For that matter, does their moon even have phases visible from the planet? I know they have pictures of crescent moons in art and cutie marks, but, as far as I can recall, whenever the moon is seen in the night sky it seems as if the whole disk is illuminated.* I guess this makes sense; if moonrise begins the night as sunrise begins the day, then wouldn't observers on the planet always see the face of the moon pointed directly at the sun? Actually, if it wasn't offset a bit, there'd be a permanent lunar eclipse (I suspect Luna would hate that.) But for this to happen, the planet can't be orbiting the sun with the moon orbiting the planet. The satellite would have to change position relative to the sun for planetary observers or it wouldn't be a moon at all, rather a dwarf planet in an orbit just a tiny bit wider than pony-earth's (but not gravitationally affecting each other) with a year of the exact same length, right?
Gah.
I can certainly see why some authors depict the pony system as a sort of geocentric orrery thingamajig, with a small "satellite sun" orbiting the planet opposite the moon.
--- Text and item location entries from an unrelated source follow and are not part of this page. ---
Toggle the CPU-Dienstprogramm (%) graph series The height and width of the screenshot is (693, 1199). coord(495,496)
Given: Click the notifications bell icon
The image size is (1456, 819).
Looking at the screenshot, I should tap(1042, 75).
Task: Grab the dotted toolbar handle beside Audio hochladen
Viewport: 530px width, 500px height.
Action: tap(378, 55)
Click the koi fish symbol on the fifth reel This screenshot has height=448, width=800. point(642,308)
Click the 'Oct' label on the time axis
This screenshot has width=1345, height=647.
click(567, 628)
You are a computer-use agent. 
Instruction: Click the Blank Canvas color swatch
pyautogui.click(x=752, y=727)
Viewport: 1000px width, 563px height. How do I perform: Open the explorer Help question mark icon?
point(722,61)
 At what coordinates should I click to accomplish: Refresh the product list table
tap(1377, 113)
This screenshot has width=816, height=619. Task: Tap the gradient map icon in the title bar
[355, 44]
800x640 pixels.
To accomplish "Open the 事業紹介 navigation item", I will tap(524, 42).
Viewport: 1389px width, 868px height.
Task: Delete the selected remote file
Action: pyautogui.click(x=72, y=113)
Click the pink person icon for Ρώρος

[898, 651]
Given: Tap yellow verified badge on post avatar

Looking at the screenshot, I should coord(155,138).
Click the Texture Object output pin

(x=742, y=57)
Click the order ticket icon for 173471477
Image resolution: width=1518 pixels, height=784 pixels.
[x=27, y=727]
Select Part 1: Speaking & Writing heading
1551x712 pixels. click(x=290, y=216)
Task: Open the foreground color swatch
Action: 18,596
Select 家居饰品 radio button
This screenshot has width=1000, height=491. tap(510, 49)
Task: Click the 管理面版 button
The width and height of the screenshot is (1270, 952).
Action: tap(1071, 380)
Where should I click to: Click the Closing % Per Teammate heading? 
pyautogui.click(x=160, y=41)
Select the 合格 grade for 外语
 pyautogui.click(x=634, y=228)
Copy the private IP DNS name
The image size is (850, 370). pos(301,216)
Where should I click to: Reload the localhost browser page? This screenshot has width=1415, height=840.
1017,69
Still, I will keep writing MD, and I will not attempt to bring it into continuity with the comics, astronomically or otherwise. Apologies for the >1 month wait between chapters.
*EDIT: Yes, actually, different phases of the moon are visible in the show. That the moon is never visible in the daytime is still crazy and hard to reconcile with even the caramel-hardness sciffy setting of MD, though.